§ **Directions for this task**
Locate the string "menu" in the listing below. Copy every line where it is found.

§ **Recorded data**
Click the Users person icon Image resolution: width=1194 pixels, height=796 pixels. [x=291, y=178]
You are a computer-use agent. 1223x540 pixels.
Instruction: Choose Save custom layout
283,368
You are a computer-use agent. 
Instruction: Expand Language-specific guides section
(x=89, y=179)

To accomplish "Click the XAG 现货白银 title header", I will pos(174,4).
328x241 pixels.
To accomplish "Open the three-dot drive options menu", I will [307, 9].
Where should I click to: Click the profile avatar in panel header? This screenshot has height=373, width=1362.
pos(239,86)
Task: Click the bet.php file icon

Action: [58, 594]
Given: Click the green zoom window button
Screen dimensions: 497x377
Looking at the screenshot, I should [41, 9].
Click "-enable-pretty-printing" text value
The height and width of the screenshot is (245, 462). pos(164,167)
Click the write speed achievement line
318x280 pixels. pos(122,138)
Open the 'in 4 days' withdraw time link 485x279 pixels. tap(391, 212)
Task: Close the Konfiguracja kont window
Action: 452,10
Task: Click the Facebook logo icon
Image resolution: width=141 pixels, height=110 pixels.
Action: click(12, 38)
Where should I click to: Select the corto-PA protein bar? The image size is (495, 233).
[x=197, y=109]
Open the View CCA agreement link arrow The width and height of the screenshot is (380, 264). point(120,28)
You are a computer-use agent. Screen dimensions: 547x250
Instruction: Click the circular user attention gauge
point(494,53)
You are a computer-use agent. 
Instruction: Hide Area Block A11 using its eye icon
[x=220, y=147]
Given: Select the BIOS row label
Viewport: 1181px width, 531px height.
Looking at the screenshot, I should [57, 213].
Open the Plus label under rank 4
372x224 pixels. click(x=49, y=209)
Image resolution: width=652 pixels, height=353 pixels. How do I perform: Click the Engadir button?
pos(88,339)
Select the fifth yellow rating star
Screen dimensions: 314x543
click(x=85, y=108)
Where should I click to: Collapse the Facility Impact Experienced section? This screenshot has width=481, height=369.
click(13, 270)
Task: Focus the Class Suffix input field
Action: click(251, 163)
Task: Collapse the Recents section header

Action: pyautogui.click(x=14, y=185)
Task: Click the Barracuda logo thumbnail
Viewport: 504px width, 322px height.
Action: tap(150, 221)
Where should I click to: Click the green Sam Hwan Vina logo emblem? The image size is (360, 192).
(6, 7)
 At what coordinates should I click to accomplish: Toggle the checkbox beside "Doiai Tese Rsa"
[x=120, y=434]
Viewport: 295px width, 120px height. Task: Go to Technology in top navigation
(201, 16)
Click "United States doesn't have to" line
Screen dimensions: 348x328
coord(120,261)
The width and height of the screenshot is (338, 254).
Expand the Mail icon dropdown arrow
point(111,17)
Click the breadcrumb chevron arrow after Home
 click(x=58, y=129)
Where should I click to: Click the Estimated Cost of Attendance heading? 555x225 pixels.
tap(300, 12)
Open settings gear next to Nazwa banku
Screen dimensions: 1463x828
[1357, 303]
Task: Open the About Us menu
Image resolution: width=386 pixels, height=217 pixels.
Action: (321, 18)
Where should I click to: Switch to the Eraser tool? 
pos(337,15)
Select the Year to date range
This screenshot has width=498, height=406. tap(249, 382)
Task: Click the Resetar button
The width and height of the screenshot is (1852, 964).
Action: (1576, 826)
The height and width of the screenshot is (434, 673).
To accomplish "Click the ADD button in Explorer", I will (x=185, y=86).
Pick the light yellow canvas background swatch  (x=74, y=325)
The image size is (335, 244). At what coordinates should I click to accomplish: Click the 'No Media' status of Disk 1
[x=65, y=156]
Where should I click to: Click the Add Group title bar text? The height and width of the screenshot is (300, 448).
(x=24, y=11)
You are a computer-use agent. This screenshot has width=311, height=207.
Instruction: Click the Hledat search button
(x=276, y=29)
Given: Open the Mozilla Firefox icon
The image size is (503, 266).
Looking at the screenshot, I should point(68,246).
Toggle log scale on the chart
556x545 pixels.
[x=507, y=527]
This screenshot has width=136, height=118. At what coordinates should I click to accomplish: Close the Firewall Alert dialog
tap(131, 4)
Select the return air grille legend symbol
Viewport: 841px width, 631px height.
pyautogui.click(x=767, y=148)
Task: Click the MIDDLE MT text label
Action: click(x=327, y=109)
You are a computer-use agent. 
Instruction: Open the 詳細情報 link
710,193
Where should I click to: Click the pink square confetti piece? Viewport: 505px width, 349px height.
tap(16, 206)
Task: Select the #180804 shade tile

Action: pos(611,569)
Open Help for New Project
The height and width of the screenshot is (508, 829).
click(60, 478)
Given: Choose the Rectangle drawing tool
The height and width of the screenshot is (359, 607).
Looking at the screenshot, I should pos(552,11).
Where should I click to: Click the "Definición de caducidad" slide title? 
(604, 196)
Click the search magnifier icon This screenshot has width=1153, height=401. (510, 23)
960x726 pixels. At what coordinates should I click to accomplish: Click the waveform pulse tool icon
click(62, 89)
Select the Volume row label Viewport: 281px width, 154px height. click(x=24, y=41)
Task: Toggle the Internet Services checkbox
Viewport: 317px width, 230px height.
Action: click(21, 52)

§ **Result of this task**
To accomplish "Open the three-dot drive options menu", I will [307, 9].
Task: Open the About Us menu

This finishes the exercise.